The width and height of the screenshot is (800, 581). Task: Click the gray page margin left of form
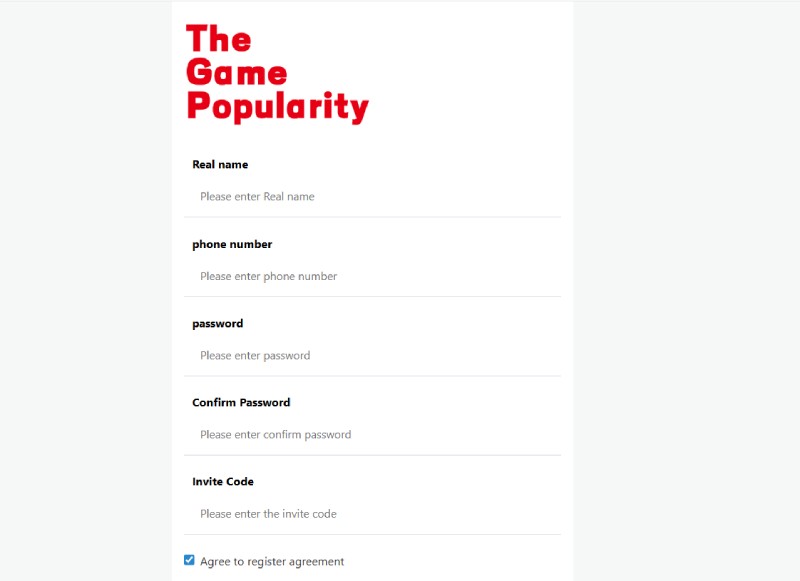pos(85,300)
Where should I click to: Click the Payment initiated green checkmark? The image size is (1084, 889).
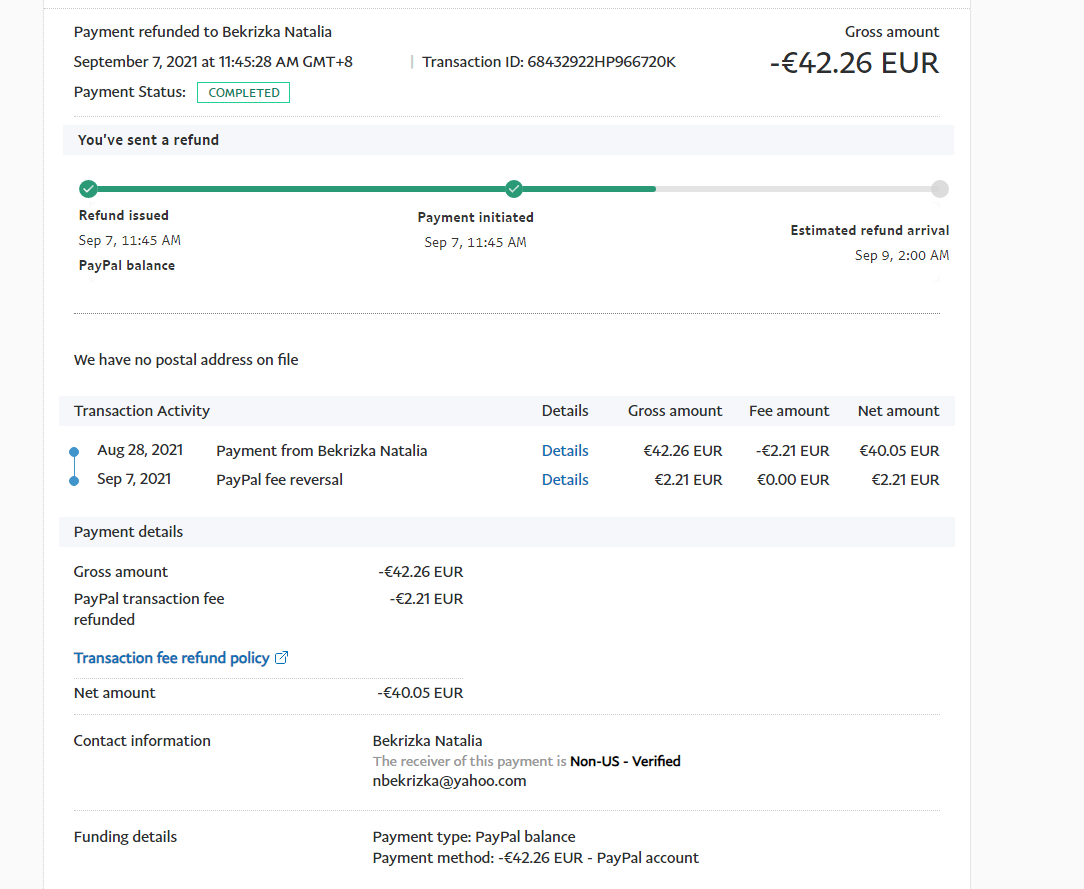[514, 188]
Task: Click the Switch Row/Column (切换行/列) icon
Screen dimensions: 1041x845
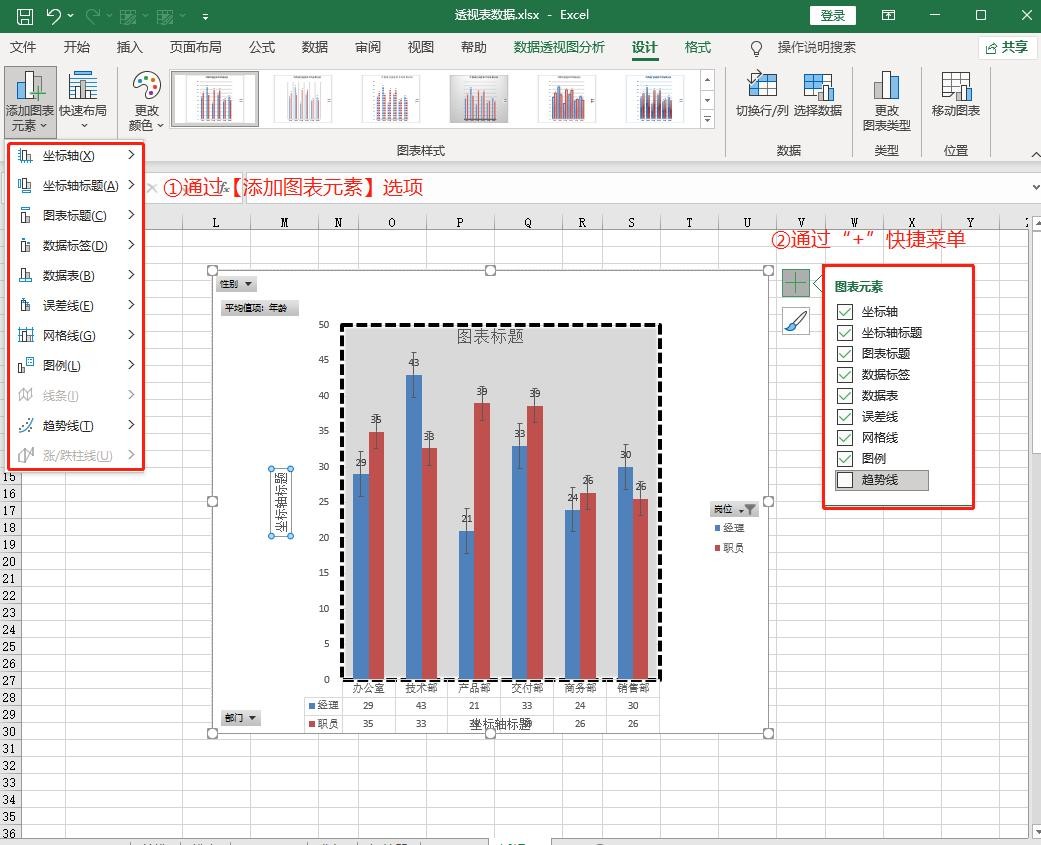Action: click(x=762, y=88)
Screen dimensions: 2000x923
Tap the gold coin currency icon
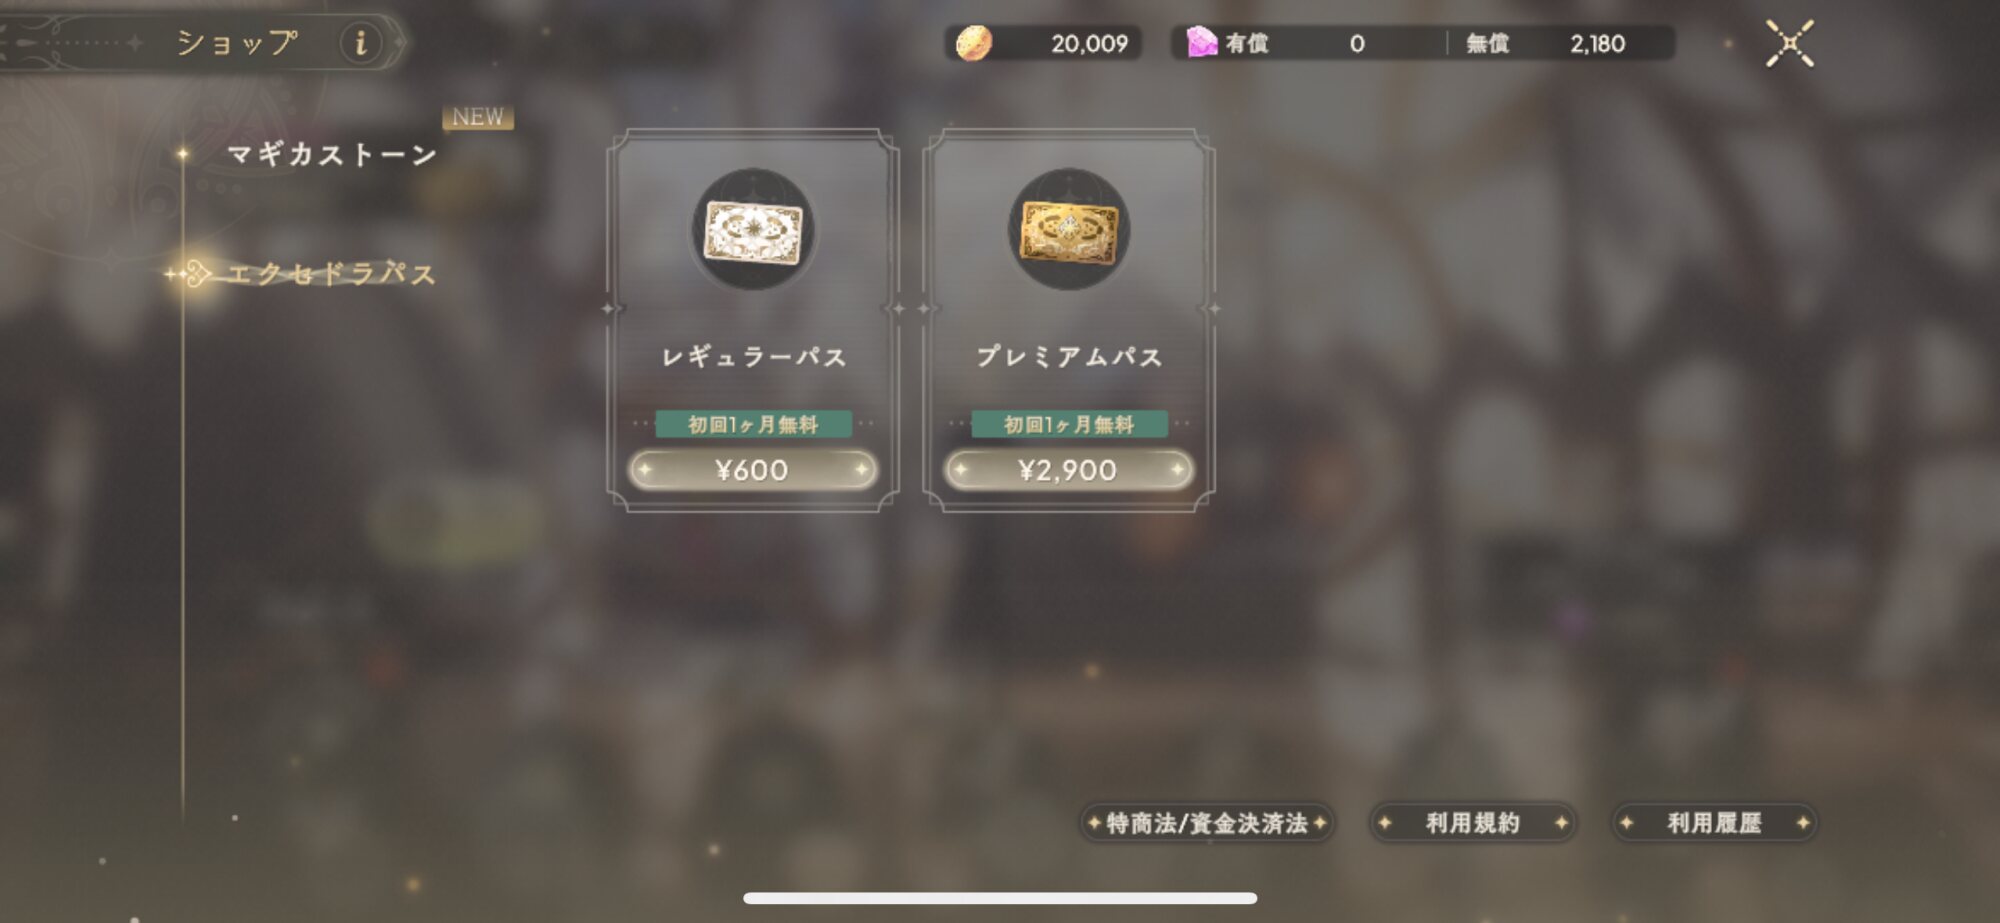coord(973,43)
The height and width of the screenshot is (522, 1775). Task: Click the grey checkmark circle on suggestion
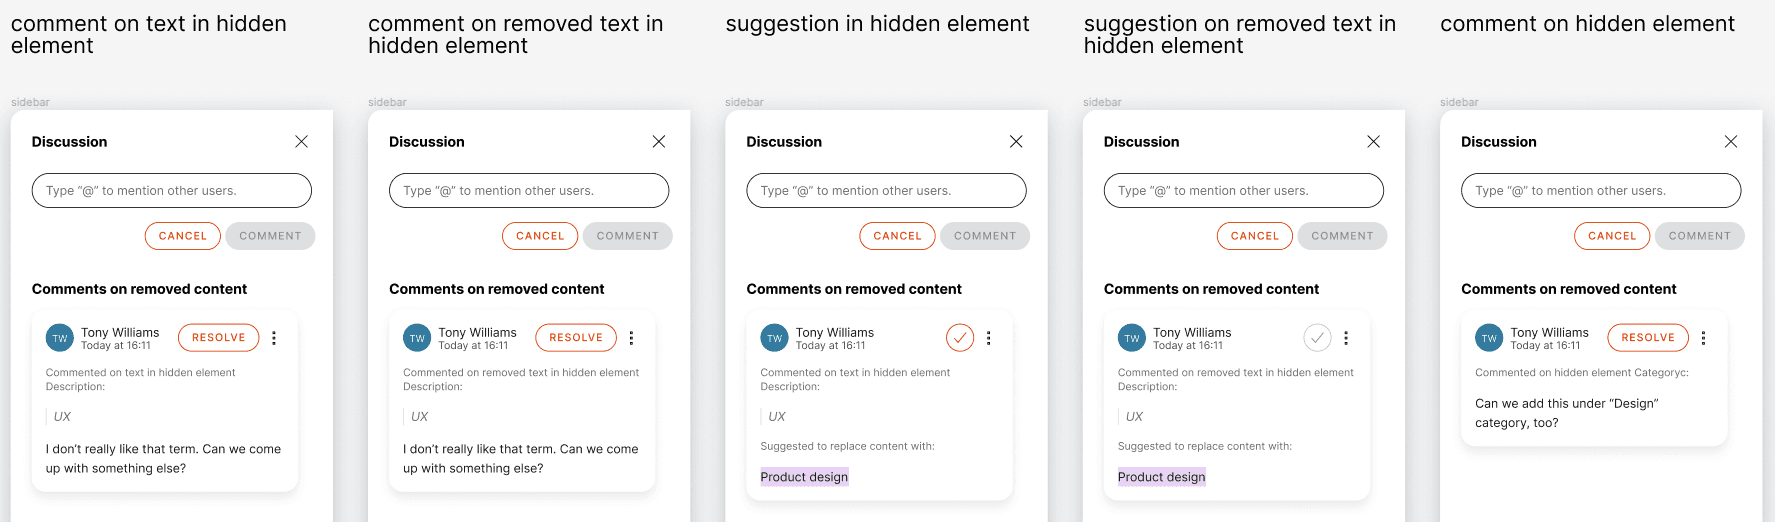[1317, 338]
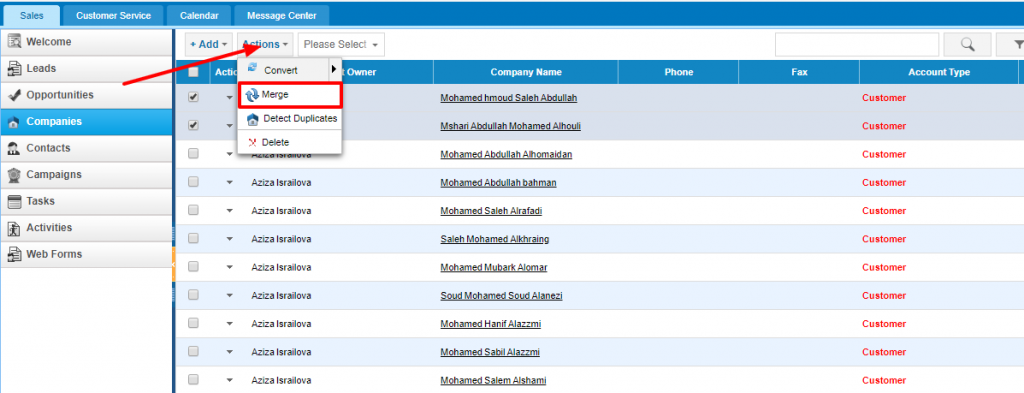Click the Detect Duplicates icon
1024x393 pixels.
tap(252, 119)
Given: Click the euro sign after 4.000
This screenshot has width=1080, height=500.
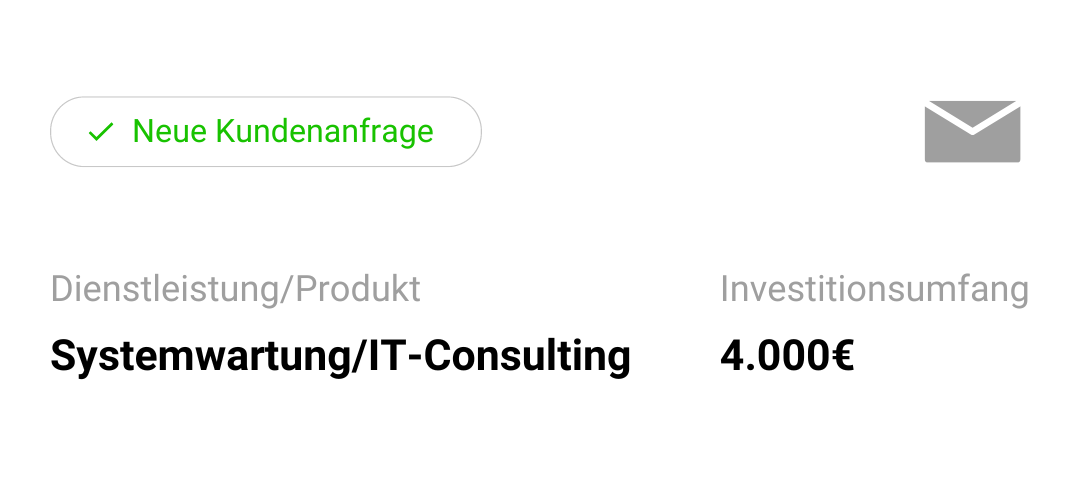Looking at the screenshot, I should [841, 356].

════════════════════

What is expected
Leaving the pictures out, print every line of the listing exactly.

Task result
The width and height of the screenshot is (800, 581). Task: Click the gray page margin left of form
pos(85,300)
Where should I click to: Click the Payment initiated green checkmark? The image size is (1084, 889).
[514, 188]
Task: Click the Switch Row/Column (切换行/列) icon
Screen dimensions: 1041x845
Action: click(x=762, y=88)
Screen dimensions: 2000x923
Tap the gold coin currency icon
coord(973,43)
The height and width of the screenshot is (522, 1775). Task: Click the grey checkmark circle on suggestion
[1317, 338]
Click the Detect Duplicates icon
1024x393 pixels.
tap(252, 119)
Given: Click the euro sign after 4.000
This screenshot has width=1080, height=500.
Looking at the screenshot, I should [841, 356].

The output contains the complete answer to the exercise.